Programs in accounting or professional accounting are designed to be completed in approximately two years. Schools sometimes provide an option for students who have completed the program to transfer to a 4-year university to pursue a bachelor's degree. Schools often require applicants to have a high school diploma or its GED equivalent for admission.
Associate Degree in Accounting
Students in these programs should learn about financial and managerial accounting and business organization. Office skills, such as time management, effective communications, and critical-thinking skills, are also often taught. Students are generally introduced to computers and software applications related to accounting. They also fulfill general education requirements in math, English, and science. In total, they must complete 33-84 credit hours of coursework prior to graduation. Some topics may include:
- Accounting principles
- Cost accounting
- Business introduction
- Business law
- Business management
- Managerial and financial accounting
Popular Career Options
Graduates of an associate degree program in accounting should be prepared for entry-level positions as junior accountants in non-profit organizations, accounting firms, professional services, and government agencies. Job duties may include updating ledger accounts, maintaining accounts-payable files, entering invoices, and cross-checking invoices. Some job titles may be:
- Junior bookkeeper
- Client billing specialist
- Business office manager
- Business operations coordinator
- Accounts payable coordinator
Employment Outlook and Salary Info
These career options mainly fit into the U.S. Bureau of Labor Statistics (BLS) occupational categories of billing and posting clerks and bookkeeping, accounting and auditing clerks. In 2015, the U.S. Bureau of Labor Statistics (BLS) reported that bookkeeping, accounting, and auditing clerks earned a median annual salary of $37,250, and billing and posting clerks earned a median annual salary of $35,050. Demand for bookkeeping, accounting, and auditing clerks, according to the BLS, is expected to decrease by 8% over the 2014-2024 decade, while demand for billing and posting clerks is projected to increase by 13% over the same period.

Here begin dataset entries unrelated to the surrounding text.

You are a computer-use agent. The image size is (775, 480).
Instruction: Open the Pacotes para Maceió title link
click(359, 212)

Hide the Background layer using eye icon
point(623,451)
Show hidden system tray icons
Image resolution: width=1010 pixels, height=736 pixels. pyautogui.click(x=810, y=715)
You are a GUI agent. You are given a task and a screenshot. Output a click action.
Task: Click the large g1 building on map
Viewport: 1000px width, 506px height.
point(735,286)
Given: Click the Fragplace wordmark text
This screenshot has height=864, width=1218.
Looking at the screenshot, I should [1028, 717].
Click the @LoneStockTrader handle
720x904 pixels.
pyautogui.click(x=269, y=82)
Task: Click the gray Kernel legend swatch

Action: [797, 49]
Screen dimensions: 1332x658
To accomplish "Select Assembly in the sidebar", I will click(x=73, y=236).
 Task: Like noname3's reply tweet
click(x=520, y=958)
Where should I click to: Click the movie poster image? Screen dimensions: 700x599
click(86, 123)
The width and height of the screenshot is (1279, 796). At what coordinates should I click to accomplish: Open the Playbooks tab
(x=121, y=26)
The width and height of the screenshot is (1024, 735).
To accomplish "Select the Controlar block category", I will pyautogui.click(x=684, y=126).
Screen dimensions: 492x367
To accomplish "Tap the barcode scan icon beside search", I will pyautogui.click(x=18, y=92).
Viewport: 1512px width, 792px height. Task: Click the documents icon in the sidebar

Individuals who have earned an associate degree in accounting may choose to enroll in a bachelor's degree program to advance and learn further skills. The BLS reports that most accountants and auditors need a bachelor's degree to practice. Bachelor's and master's degrees can often be earned online. Doctoral degrees are available for individuals interested in accounting research or who wish to teach at the college level. An accountant seeking career advancement may earn the Certified Public Accountant (CPA) certification.
Although there are few associate-level accounting programs that focus specifically on computer applications, there are several programs that provide both an overview of business and some computer-related training. Once students earn one of these degrees, they can continue their education with the aim of becoming accountants and CPAs, or they can get entry-level jobs in the accounting field.